One of the benefits of RDFa is that publishers don't have to implement two ways to offer the same content (HTML for humans, RDF for computers), but can publish the same content simultaneously in a human-readable and machine-understandable way by adding the right HTML attributes.

Thanks to these machine-readable data, it's quite easy to connect various data sources. Vandermaesen gave some examples: you could add IMDb ratings to the movies in the schedule of your local movie theatre, and you could link the public transport timetables to Google Maps. This shows one of the key features of the semantic web: data is not contained in a single place, but you can mix and match data from different sources. "With the semantic web, the web becomes a federated graph, or (how Tim Berners-Lee calls it) a Giant Global Graph", he said.

RDFa in Drupal

"Drupal 7 makes it really easy to automatically publish your data in RDFa," Vandermaesen said, "and search engines such as Google will automatically pick up this machine-readable data to enrich your search results." Indeed, any Drupal 7 site automatically exposes some basic information about pages and articles with RDFa. For instance, the author of a Drupal article or page will be marked up by default with the property sioc:has_creator (SIOC is the Semantically-Interlinked Online Communities vocabulary). Other vocabularies that are supported by default are FOAF (Friend of a Friend), Dublin Core, and SKOS (Simple Knowledge Organization System). Drupal developers can also customize their RDFa output: if they create a new content type, they can define a custom RDF mapping in their code. A recent article on IBM developerWorks by Lin Clark walks the reader through the necessary steps for this.

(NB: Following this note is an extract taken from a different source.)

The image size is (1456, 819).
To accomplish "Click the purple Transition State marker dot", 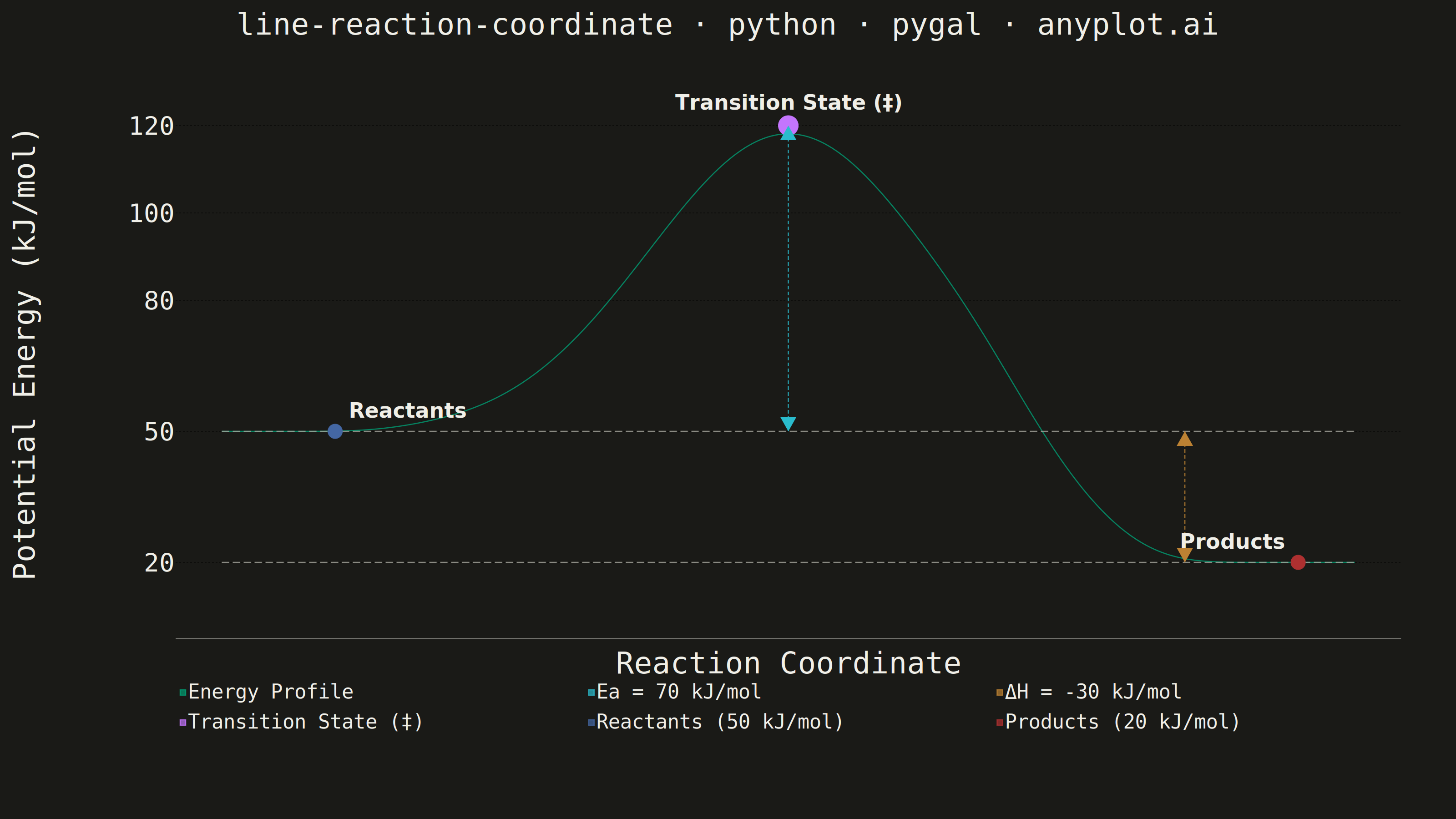I will point(788,125).
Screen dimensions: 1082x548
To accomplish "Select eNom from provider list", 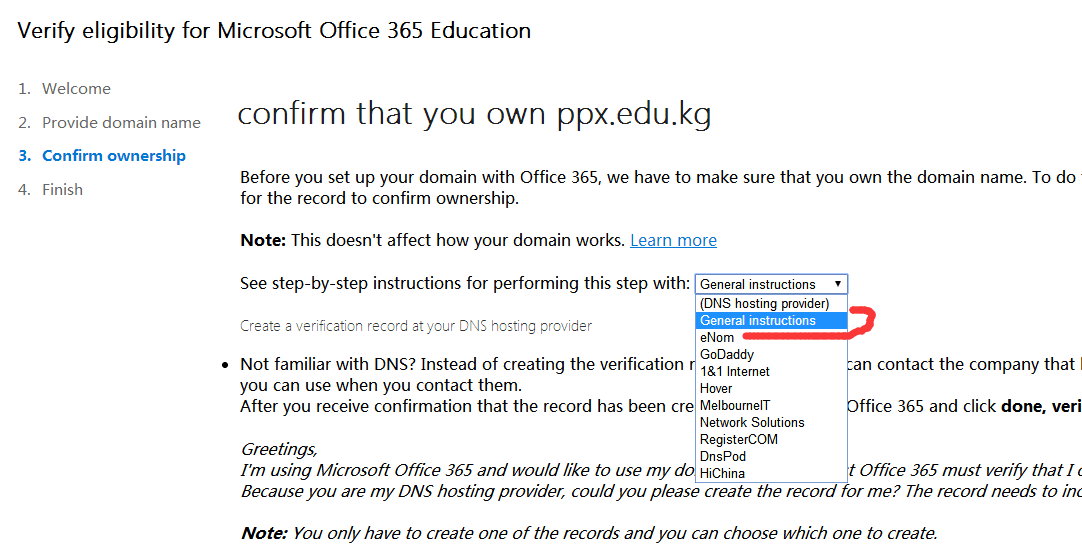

But apart from RDFa support in the core, there are a couple of extra modules that let Drupal developers really tap into the potential of the semantic web. One of them is the (still experimental) SPARQL Views module, created by Lin Clark and sponsored by Google Summer of Code and the European Commission. With this module, developers can query RDF data with SPARQL (SPARQL is to RDF documents what SQL is to a relational database) and bring the data into Drupal views. This way, you can import knowledge coming from different sources and display it in your Drupal site in a tabular form, and this with almost no code to write. "Thanks to SPARQL Views, any Drupal web site can integrate Wikipedia info by using the right SPARQL queries to DBpedia," Vandermaesen explained. At his company Krimson, he used (and contributed to) SPARQL Views in a research project sponsored by the Flemish government, with the goal of creating a common platform to facilitate the exchange of data in an open and transparent fashion between large repositories that contain digitized audiovisual heritage.

Linked Open Data

In his presentation "Linked Open Data funding in the EU", Stefano Bertolo, a scientific project officer working at the European Commission, gave an overview of the projects the European Union is currently funding to support linked data technologies. He also maintained that governments are likely to become the first beneficiaries of advances in this domain, thanks to Drupal:

Linked Open Data, which is Linked Data open for anyone to use, is really taking off and Drupal is ready for it. There's a massive amount of information you can re-use in your Drupal installation, and this re-usability is the most important aspect of the semantic web. Just like a typical software developer re-uses a lot of software libraries for generic tasks, the semantic web allows you to re-use a lot of generic data. That's why the European Commission has been investing in Linked Open Data technology. Drupal and Linked Data have much to offer to each other, especially in the domain of publishing government data.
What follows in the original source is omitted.